ベッドのシーツが血に染まってぽたぽたと床に垂れた。空気の漏れる音が喉から鳴って、両手がベルトの下で破きそうなほど強く震えてシーツを掴む。
開ききられた瞼が落ちかけて、その度に血を吸って咳き込み音が鳴る。蒼ざめた顔は血だらけになってこくこくと血を湧かせていた。
二度咳き込み、一度咳き込んで、パタの手から力が抜ける。
「何で楽になろうとしてるの?」
血を飲み込んでむせる。口枷は口の血の中で赤く染まっている。
目を開けたパタを無数の目が全方向から見つめていた。
「これは罰なんだよ。たくさん殺して、大勢の幸せを奪った罰」
目を開ききって喉から微かに絶え絶えと音を鳴らしていたパタの腹部に剣が浅く切り込んだ。声にならない悲鳴を上げるパタの腹部に切り込みを入れていき、入院服が切り刻まれて赤く染まっていく。

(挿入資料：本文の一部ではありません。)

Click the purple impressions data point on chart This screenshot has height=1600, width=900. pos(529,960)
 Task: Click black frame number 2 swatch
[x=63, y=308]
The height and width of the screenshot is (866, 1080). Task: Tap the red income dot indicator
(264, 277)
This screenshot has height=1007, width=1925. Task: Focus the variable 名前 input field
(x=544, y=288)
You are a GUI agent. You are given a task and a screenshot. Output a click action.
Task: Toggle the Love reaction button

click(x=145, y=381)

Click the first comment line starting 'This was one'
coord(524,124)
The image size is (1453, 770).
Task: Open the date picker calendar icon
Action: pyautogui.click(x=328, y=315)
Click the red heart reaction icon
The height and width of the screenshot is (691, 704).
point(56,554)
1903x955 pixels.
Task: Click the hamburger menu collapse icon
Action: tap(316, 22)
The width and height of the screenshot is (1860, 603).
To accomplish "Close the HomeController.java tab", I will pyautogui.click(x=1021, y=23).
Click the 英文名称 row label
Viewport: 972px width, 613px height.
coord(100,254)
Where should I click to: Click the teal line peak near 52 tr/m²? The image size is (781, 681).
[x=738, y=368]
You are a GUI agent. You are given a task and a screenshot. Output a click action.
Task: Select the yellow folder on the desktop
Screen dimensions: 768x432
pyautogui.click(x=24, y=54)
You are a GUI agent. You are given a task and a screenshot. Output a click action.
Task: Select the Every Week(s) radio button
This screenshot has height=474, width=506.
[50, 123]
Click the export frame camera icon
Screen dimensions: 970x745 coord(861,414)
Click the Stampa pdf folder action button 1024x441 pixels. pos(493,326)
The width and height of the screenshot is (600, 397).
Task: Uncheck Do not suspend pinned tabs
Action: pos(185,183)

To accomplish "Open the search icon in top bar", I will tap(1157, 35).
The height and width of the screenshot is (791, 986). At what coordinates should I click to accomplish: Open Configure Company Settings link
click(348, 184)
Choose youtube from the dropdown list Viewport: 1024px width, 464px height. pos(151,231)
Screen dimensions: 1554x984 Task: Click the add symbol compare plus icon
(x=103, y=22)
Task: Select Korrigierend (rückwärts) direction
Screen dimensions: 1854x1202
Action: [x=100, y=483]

「だめだよ、そんな最低な罪人が人に迷惑かけたら。ちゃんと耐えないと」
細められていたパタの目が僅かに開く。喉から洩れていた空気が途切れる。
「泣く権利なんて無いんだよ。ほら、笑ってないと」
血に赤く染まったベッドにベルトで固定されたパタの目が細められて、血をこぼしながら口枷を咥えている口角が引きつって上がる。
額のベルトの下から血を流して微笑んでいるパタを老医者が覗き込んでいる。
「……すぐに、ご両親を呼んできてくれ」
老医者に言われて隣に立っていた看護婦は返事をして部屋を駆け出て行った。パタは瞬きをして、瞳孔の開ききった目で目の前の医者の顔を見ている。老医者はベッドに巻き付けたベルトの金具を外し、血のついた額のベルトを取った。
頭を僅かに上げてああ、と声を漏らしたパタを見て、後頭部で止められた口枷の金具に手を回す。開錠して、そっと口枷をパタの口から外した。
「先生、こんにちは」
口枷のあとのついた顔で、口の端から血を垂らしながらパタはにっこりと笑う。
その笑顔を老医者は手を止めて見ていた。
「……ああ。こんにちは」
パタの体を拘束しているベルトを外していく。